An edge server acts as the central data hub, connecting the OT domain with the Cloud environment. Its primary function involves managing secure data traffic and performing on-site data processing to minimise latency when necessary. These servers adopt open architectures, allowing seamless integration with standardised protocols like OPC UA and Message Queuing Telemetry Transport (MQTT). 

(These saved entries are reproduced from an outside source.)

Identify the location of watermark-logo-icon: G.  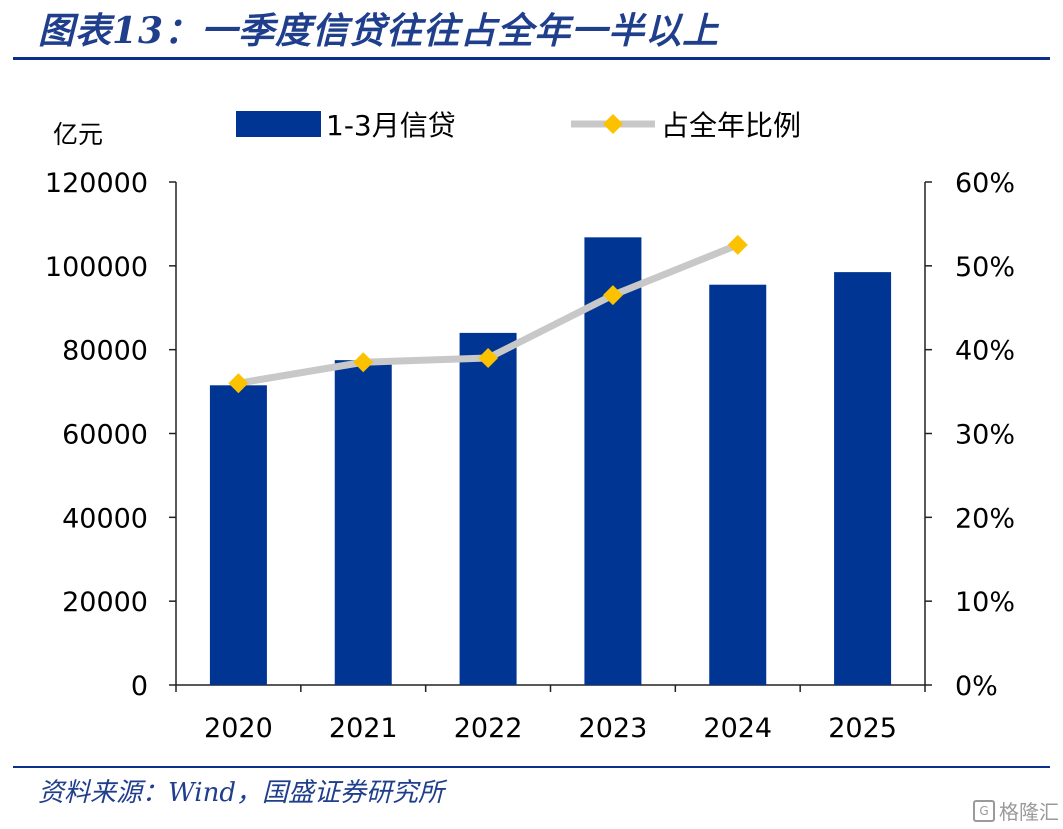
(984, 810).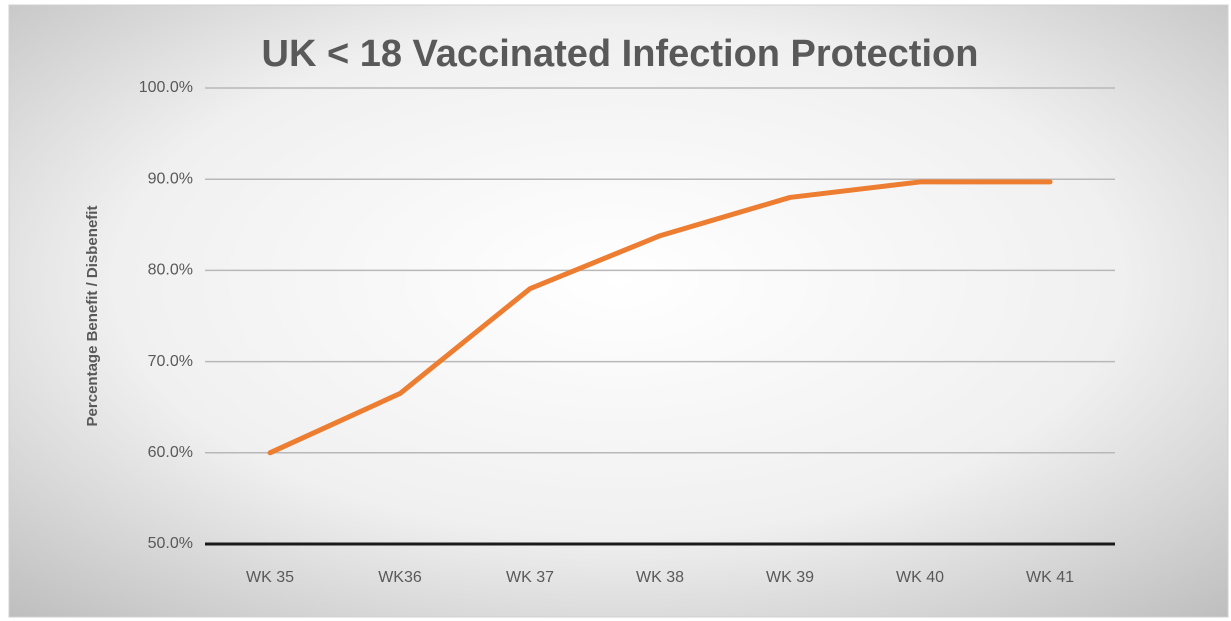 This screenshot has width=1231, height=621. Describe the element at coordinates (92, 316) in the screenshot. I see `y-axis-label: Percentage Benefit / Disbenefit` at that location.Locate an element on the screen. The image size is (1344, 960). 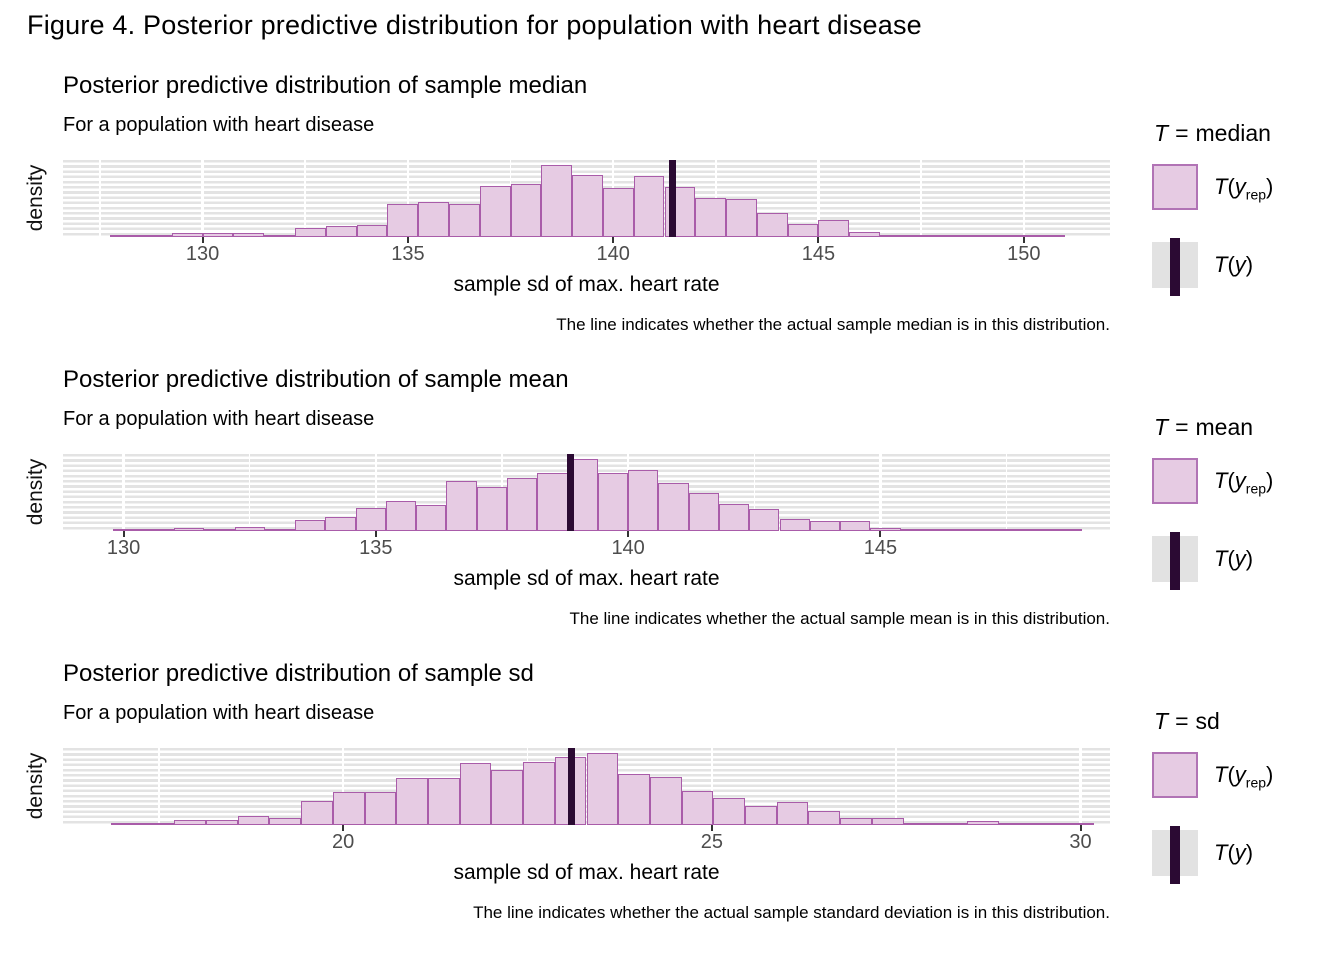
x-tick-label: 140 is located at coordinates (628, 548).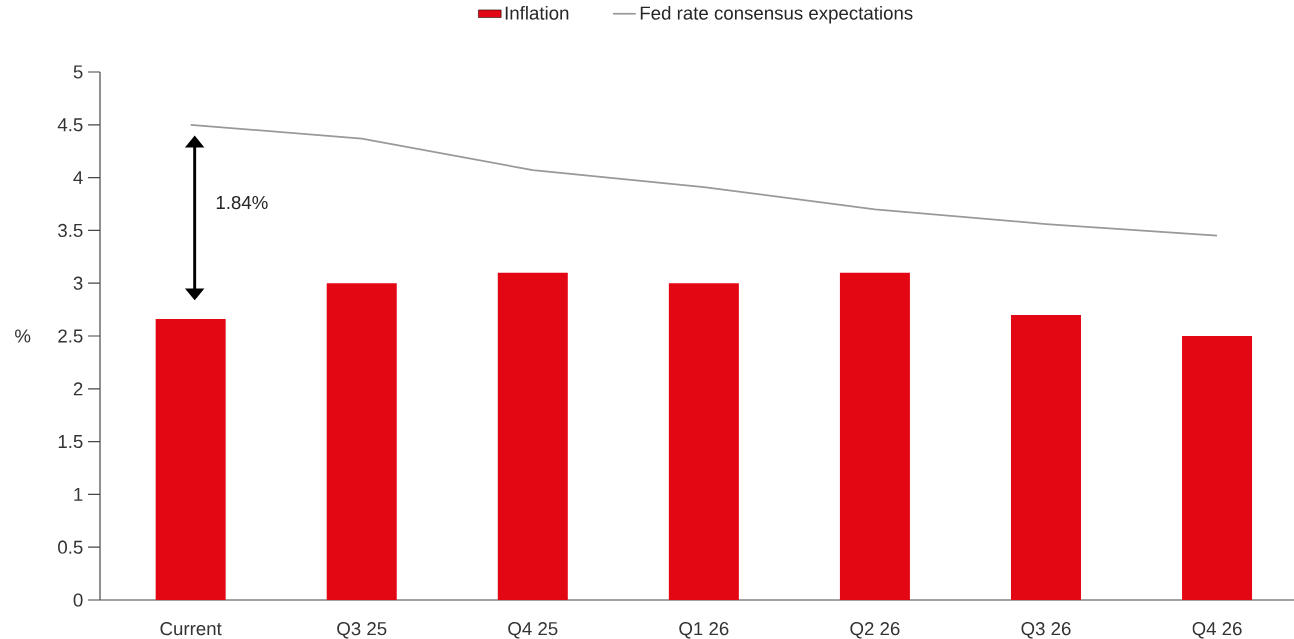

MQTT is the most common interface between the OT edge machine and the cloud. On the same platform, various applications coexist, facilitating the algorithms in conjunction with machine learning on-premises.

The cloud 
Many companies have already made substantial investments in the cloud, primarily focusing on the IT domain. However, with the emergence of IIoT devices, extending the cloud’s capabilities for OT applications becomes a challenge because an IT cloud differs from an OT cloud in fundamental ways. An OT cloud has a dedicated architecture that hosts process data and OT applications. Unlike traditional cloud services, which are often public or hybrid, the OT cloud is typically deployed in a private cloud or even within the company’s own data center. OT cloud environments are purpose-built for managing process and production data in conjunction with industrial applications, such as asset performance management solutions and digital twins. These applications play critical roles in optimising industrial processes and ensuring efficient operations. The architecture of an OT cloud must seamlessly interface with OT systems, including edge machines, and handle real-time data streams. These data streams need to be conditioned and classified before it is used in native OT applications. Developing a custom OT cloud can be resource-intensive. As a result, many companies choose to outsource their OT cloud and integrate it with their existing customer IT cloud through a cloud-cloud connection. This approach allows them to leverage OT data expertise without overhauling their entire cloud infrastructure.

Commitment to an innovative approach – overcoming initial obstacles and leveraging cutting-edge solutions such as IIoT, edge and cloud – will set a new standard for the OT domain. It underscores a broader industry trend towards digitalisation and cloud integration, highlighting the critical role of adaptability, collaboration, and technological excellence in achieving safe operational sustainability and efficiency.

Marcel Kelder is a Business Development Consultant for Yokogawa.